Por tanto, esta propuesta de socialnacionalismo que ahora nos ofrecen representa para el socialismo español una desviación profunda de sus orígenes y una traición sangrante a sus valores fundacionales. Afortunadamente no se encuentran entre las glorias históricas del PSOE haber luchado por las identidades nacionales, ni por los privilegios regionales, ni por la superioridad de un pueblo mas poderoso por encima de otros más pequeños o pobres. La coincidencia de nacionalismos e izquierda en España ha sido meramente coyuntural y se ha producido sólo en alianzas circunstanciales contra las dictaduras, pero nunca han coincidido en valores y programas de fondo que fueran más allá de una búsqueda instrumental de las libertades. Pero debajo de esas libertades uno y otro buscaban diferente objetivo, el socialismo perseguía la equidad, la justicia y la solidaridad, y el nacionalismo aspiraba a defender sus privilegios identitarios. El que los nacionalismos periféricos lucharan en su día contra la dictadura franquista -inicialmente estuvieron al servicio de las oligarquías más conservadoras y después no se opusieron convincentemente la dictadura primoriverista- no les legitima como luchadores por la igualdad y la solidaridad, porque básicamente pelearon por el mantenimiento de sus exenciones fiscales y por defender su singularidad de los excesos evidentes de otro hipernacionalismo totalitario y excluyente que los perseguía.

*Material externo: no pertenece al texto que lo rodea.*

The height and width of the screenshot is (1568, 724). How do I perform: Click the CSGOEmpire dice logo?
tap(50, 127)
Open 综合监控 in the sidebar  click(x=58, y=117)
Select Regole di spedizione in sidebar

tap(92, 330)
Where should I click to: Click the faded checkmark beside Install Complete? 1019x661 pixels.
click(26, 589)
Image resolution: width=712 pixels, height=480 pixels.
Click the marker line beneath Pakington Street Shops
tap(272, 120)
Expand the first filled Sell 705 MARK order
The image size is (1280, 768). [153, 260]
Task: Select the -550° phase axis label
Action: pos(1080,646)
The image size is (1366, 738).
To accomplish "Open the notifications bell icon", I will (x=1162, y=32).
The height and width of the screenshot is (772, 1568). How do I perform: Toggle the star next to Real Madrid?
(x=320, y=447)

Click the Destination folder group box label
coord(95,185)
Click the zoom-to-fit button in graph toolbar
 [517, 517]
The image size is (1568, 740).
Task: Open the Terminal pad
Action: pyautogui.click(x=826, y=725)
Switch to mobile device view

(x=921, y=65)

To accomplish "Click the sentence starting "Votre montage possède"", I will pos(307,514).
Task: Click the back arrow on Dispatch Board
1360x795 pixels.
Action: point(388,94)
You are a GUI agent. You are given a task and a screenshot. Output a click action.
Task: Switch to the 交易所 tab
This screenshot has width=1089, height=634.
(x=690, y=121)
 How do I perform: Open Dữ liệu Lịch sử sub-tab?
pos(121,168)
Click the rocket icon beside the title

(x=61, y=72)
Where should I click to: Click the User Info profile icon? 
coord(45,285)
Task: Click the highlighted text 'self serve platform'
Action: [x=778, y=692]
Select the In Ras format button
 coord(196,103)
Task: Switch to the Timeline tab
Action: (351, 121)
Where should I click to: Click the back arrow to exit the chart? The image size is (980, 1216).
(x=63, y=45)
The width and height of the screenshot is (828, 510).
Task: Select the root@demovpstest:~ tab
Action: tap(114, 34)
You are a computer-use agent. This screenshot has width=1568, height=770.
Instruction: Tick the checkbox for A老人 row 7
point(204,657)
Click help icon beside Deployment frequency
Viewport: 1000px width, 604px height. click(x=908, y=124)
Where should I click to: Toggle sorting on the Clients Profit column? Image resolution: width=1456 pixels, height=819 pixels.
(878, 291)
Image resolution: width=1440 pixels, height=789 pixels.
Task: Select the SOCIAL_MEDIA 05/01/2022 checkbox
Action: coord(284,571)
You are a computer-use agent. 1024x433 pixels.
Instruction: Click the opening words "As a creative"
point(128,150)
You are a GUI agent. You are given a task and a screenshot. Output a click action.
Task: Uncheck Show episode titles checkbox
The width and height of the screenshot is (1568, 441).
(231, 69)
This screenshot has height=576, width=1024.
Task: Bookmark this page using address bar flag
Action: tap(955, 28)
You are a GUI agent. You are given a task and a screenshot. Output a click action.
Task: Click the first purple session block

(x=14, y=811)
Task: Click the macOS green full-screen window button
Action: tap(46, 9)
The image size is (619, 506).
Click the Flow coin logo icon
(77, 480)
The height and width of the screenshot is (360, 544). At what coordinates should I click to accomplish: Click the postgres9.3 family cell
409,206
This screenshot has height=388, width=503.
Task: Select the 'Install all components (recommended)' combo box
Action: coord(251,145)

Es más, el socialismo debiera ser hoy el único modelo de gestión con principios de igualdad suficientes para sacarnos de la pequeñez nacionalista, de sus insolidaridades y exclusiones, y diseñar programas sociales comunes y proyectos políticos con sentido de Estado. Pero desgraciadamente no parece que los actuales derroteros social-nacionalistas sean capaces de defender a los españoles de las graves agresiones que están planteando los nacionalistas. Ellos van a lo suyo y el socialismo ha dejado de ir a lo suyo. Por eso hemos perdido definitivamente la batalla de la solidaridad española.